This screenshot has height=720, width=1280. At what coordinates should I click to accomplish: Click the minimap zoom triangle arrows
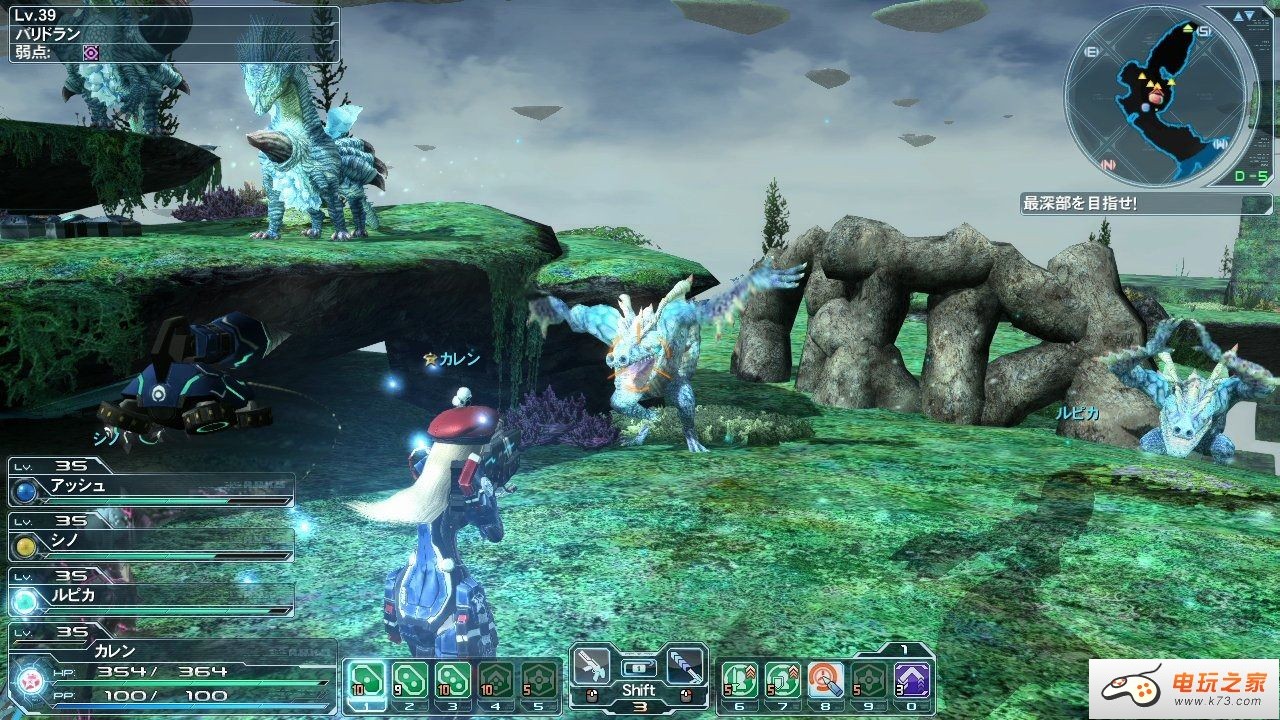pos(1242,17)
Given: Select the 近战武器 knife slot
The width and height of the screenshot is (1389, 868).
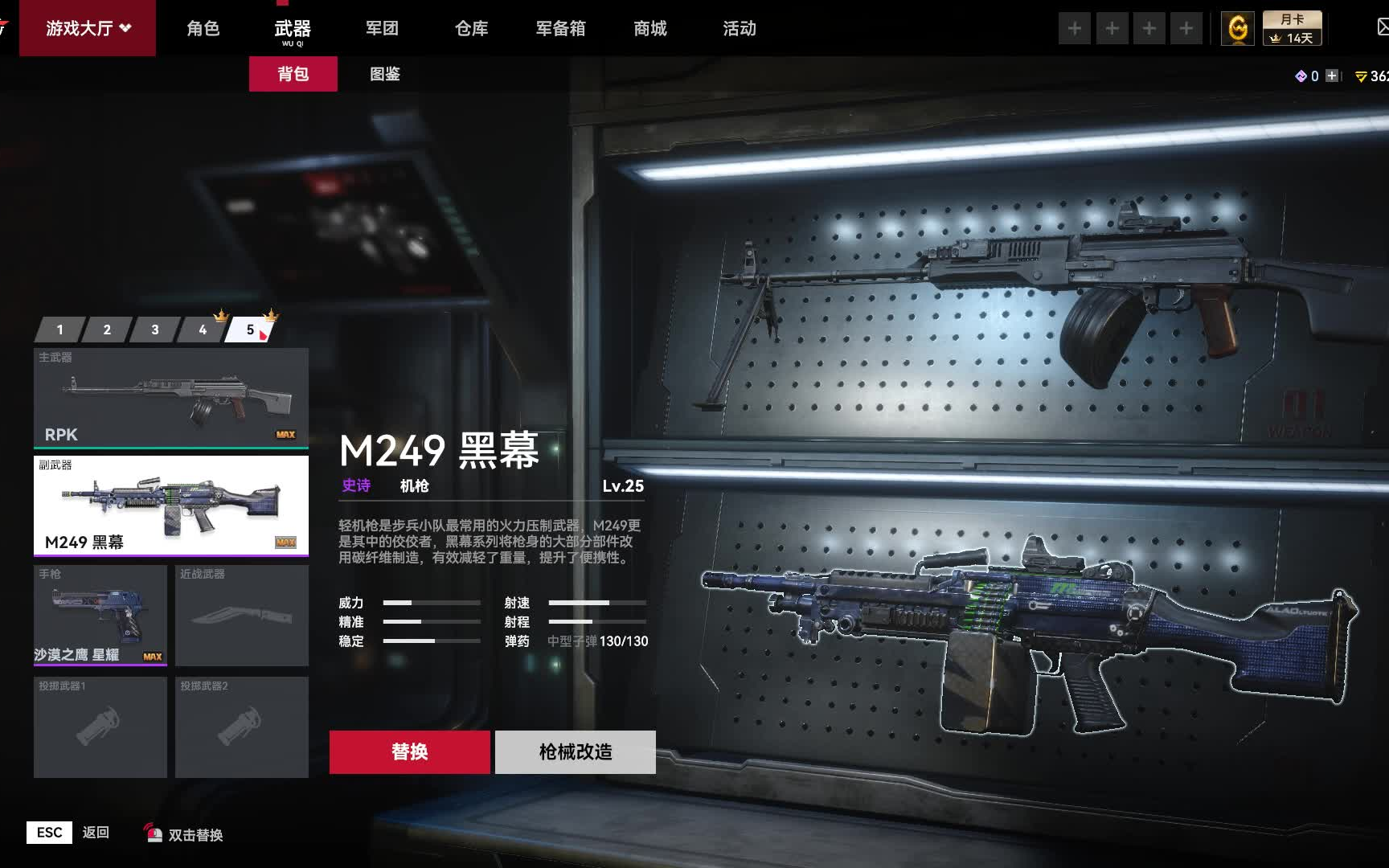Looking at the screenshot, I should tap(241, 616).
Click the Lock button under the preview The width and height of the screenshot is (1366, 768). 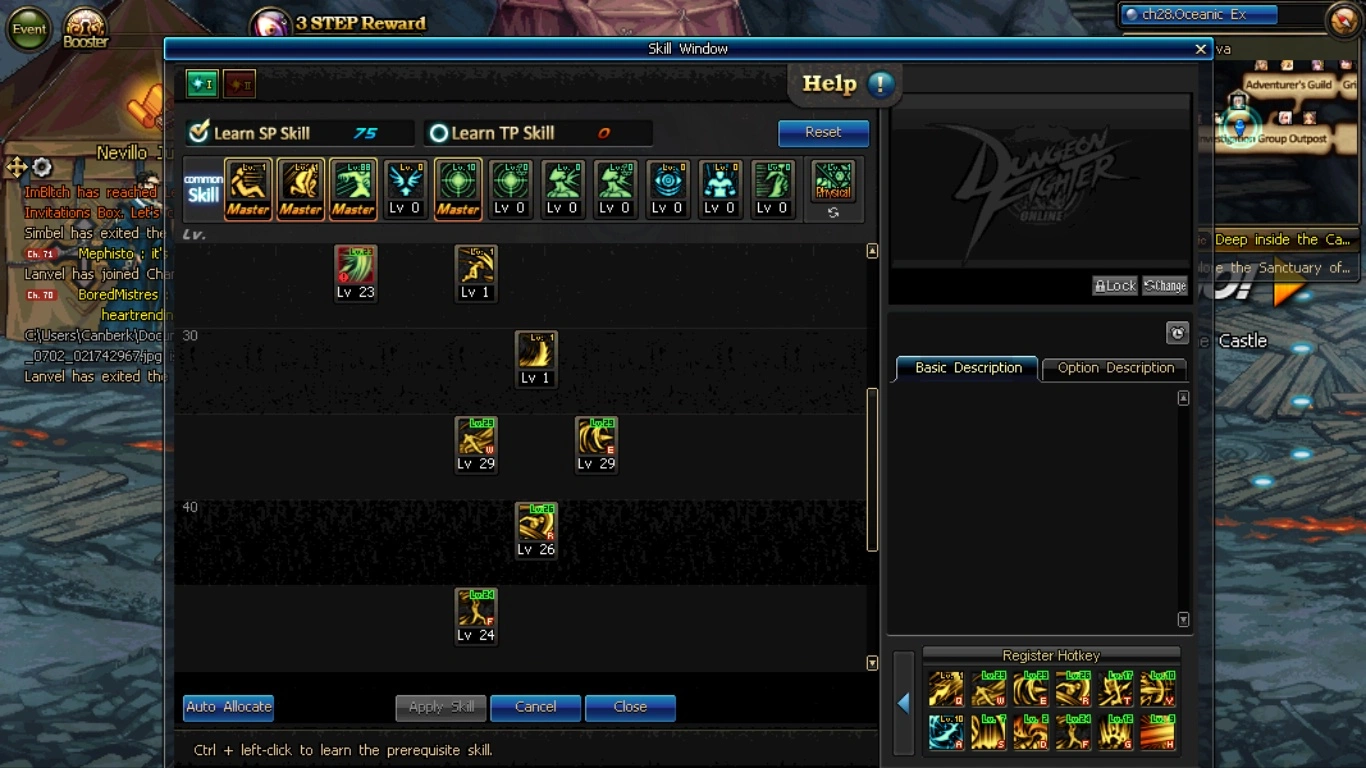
====================
• STATED PROBLEM:
Print the lines above word for word, and leave out the pictures.

• WRITTEN SOLUTION:
This screenshot has height=720, width=1280. At what coordinates should I click to accomplish: Click the minimap zoom triangle arrows
pos(1242,17)
Given: Select the 近战武器 knife slot
The width and height of the screenshot is (1389, 868).
Looking at the screenshot, I should tap(241, 616).
Click the Lock button under the preview The width and height of the screenshot is (1366, 768). 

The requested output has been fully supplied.